Stored data:
......
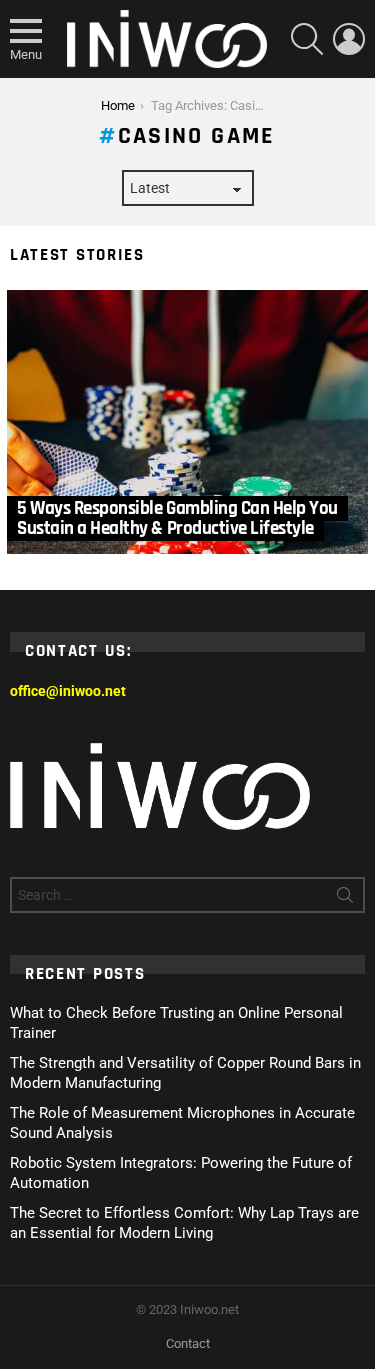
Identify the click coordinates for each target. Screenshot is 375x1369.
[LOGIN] (349, 39)
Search (345, 899)
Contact (188, 1343)
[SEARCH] (307, 39)
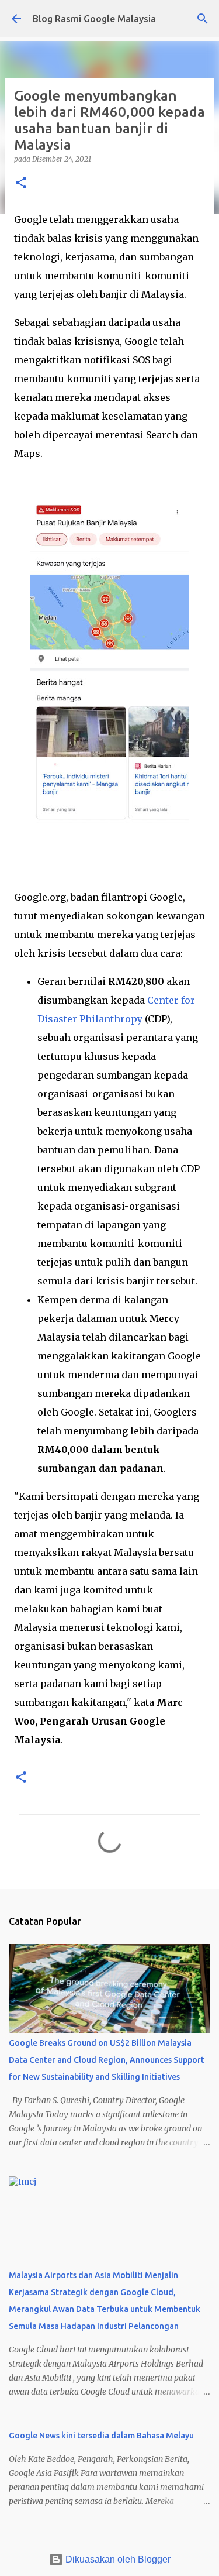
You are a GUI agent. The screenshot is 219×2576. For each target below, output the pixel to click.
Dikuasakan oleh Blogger (117, 2559)
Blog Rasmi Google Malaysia (94, 18)
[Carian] (203, 19)
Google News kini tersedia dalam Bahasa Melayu (101, 2435)
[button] (21, 183)
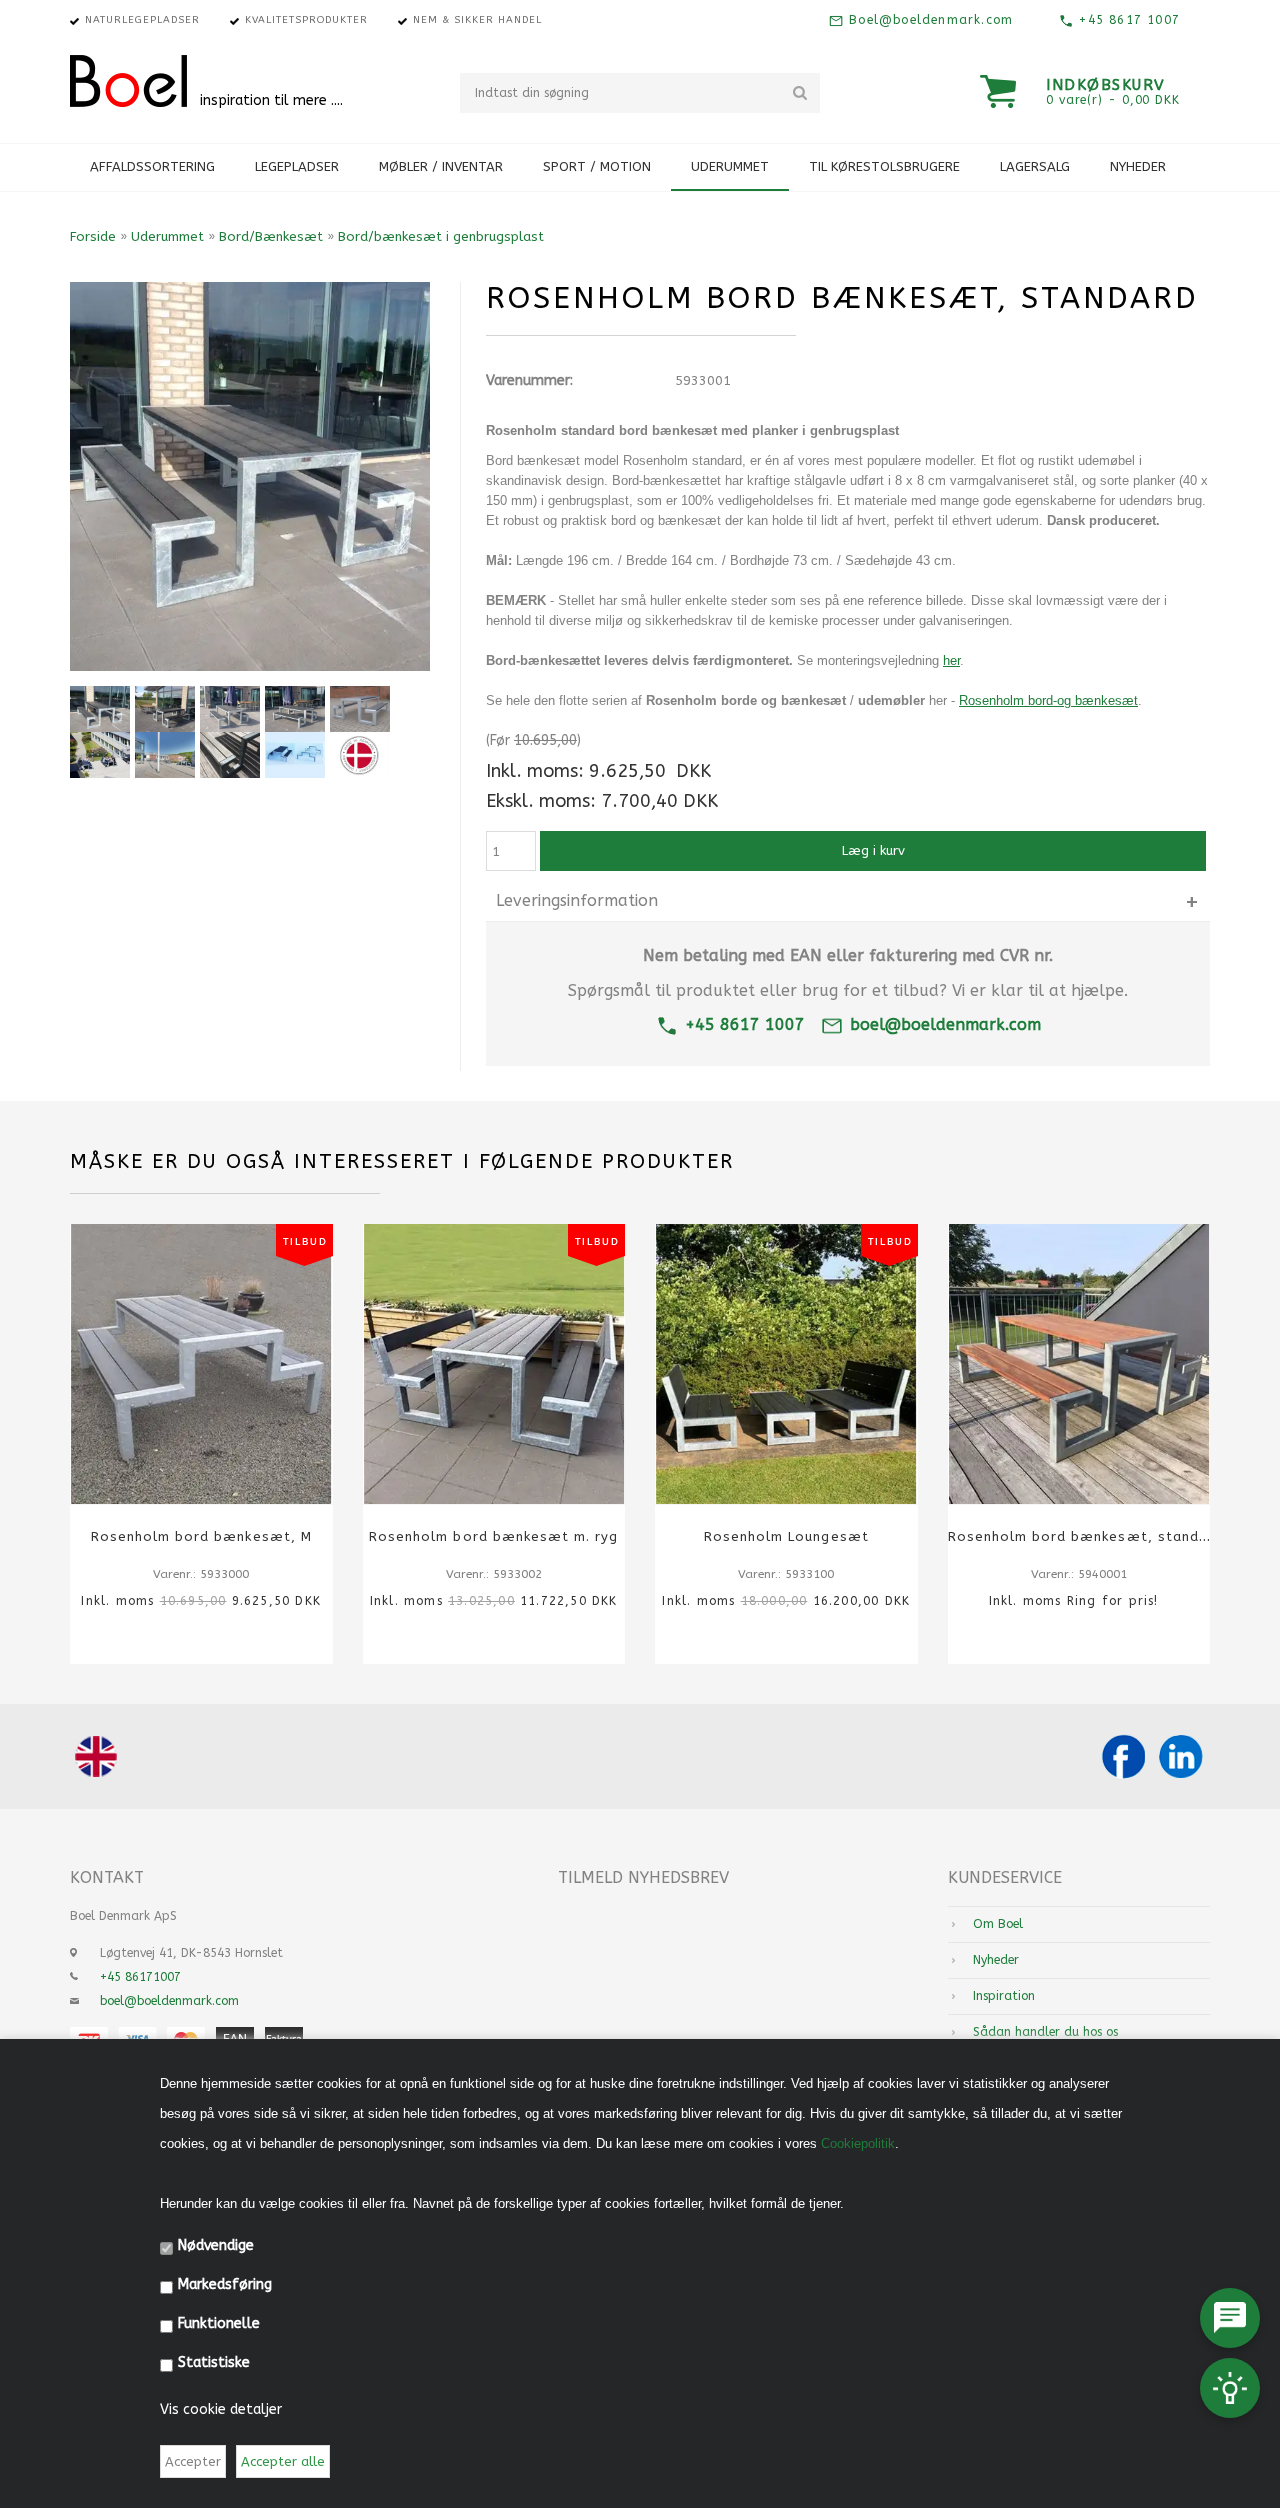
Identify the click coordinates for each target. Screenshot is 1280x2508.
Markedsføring (225, 2284)
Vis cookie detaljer (221, 2409)
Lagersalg (1035, 166)
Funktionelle (219, 2323)
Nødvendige (216, 2245)
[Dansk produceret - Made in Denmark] (360, 755)
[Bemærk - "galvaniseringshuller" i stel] (230, 755)
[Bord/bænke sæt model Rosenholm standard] (360, 709)
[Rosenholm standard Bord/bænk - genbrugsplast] (230, 709)
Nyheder (1138, 166)
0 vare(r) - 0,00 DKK (1113, 100)
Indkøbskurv (1106, 85)
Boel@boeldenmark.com (928, 20)
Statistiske (214, 2362)
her (951, 660)
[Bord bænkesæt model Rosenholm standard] (165, 709)
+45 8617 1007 (1127, 20)
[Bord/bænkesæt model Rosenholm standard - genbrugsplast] (295, 709)
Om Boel (998, 1924)
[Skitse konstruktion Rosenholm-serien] (295, 755)
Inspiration (1004, 1996)
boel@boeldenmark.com (945, 1024)
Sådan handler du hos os (1045, 2032)
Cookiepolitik (858, 2143)
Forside (93, 236)
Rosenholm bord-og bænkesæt (1048, 700)
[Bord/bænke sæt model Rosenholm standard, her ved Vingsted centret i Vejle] (100, 755)
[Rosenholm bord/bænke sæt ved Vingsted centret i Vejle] (165, 755)
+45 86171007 (140, 1977)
......
The problem: An exact copy of the line containing "[Bord bænkesæt model" and all lines after it, through the last line of the entries, is the required answer.

Solution:
[Bord bænkesæt model Rosenholm standard] (165, 709)
+45 8617 1007 (1127, 20)
[Bord/bænkesæt model Rosenholm standard - genbrugsplast] (295, 709)
Om Boel (998, 1924)
[Skitse konstruktion Rosenholm-serien] (295, 755)
Inspiration (1004, 1996)
boel@boeldenmark.com (945, 1024)
Sådan handler du hos os (1045, 2032)
Cookiepolitik (858, 2143)
Forside (93, 236)
Rosenholm bord-og bænkesæt (1048, 700)
[Bord/bænke sæt model Rosenholm standard, her ved Vingsted centret i Vejle] (100, 755)
[Rosenholm bord/bænke sæt ved Vingsted centret i Vejle] (165, 755)
+45 86171007 (140, 1977)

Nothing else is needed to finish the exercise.